Provided data:
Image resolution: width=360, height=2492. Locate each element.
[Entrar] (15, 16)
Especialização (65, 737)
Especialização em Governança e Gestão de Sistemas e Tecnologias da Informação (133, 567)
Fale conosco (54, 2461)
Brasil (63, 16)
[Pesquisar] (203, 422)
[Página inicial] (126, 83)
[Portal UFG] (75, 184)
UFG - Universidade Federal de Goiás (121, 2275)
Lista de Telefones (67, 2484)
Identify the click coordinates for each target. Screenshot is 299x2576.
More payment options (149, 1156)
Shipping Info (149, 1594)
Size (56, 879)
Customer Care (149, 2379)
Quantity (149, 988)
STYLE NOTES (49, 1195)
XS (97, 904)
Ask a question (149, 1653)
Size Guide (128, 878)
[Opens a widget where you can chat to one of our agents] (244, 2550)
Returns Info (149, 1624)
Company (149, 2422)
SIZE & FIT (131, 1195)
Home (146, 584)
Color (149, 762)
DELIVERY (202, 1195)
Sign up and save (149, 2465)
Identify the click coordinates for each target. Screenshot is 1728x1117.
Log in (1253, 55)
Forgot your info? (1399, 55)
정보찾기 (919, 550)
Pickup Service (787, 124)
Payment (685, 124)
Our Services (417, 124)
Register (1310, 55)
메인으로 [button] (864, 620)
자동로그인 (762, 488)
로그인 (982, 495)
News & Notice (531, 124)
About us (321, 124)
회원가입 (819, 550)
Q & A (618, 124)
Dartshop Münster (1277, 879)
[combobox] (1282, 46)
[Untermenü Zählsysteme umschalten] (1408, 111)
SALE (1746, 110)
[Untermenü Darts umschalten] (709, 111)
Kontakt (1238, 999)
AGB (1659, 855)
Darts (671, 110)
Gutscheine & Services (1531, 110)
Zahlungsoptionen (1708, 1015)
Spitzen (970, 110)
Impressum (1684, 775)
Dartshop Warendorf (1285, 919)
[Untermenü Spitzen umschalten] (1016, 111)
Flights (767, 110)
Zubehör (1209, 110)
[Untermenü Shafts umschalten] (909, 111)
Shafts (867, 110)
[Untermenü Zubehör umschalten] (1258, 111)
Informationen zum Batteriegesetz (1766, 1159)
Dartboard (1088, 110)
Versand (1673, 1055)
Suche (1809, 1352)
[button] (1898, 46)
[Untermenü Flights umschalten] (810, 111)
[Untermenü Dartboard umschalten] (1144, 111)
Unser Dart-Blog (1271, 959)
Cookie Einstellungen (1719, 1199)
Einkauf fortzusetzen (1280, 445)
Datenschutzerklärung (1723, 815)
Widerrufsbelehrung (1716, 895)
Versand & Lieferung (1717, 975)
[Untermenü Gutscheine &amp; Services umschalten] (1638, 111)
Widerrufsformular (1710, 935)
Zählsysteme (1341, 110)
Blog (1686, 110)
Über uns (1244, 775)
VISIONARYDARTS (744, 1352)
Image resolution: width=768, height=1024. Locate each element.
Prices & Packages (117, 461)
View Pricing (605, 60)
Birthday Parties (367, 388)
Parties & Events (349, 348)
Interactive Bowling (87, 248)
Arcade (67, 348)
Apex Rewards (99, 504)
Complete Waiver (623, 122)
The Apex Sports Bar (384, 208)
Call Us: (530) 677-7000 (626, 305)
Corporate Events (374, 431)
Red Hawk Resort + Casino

What to do:
As listed above, the lines from the line with "Ask a question (149, 1653)" to the line with "Forgot your info? (1399, 55)" are to be echoed exactly, with both ends included and nothing added.

Response:
Ask a question (149, 1653)
Size Guide (128, 878)
[Opens a widget where you can chat to one of our agents] (244, 2550)
Returns Info (149, 1624)
Company (149, 2422)
SIZE & FIT (131, 1195)
Home (146, 584)
Color (149, 762)
DELIVERY (202, 1195)
Sign up and save (149, 2465)
Identify the click coordinates for each target. Screenshot is 1728x1117.
Log in (1253, 55)
Forgot your info? (1399, 55)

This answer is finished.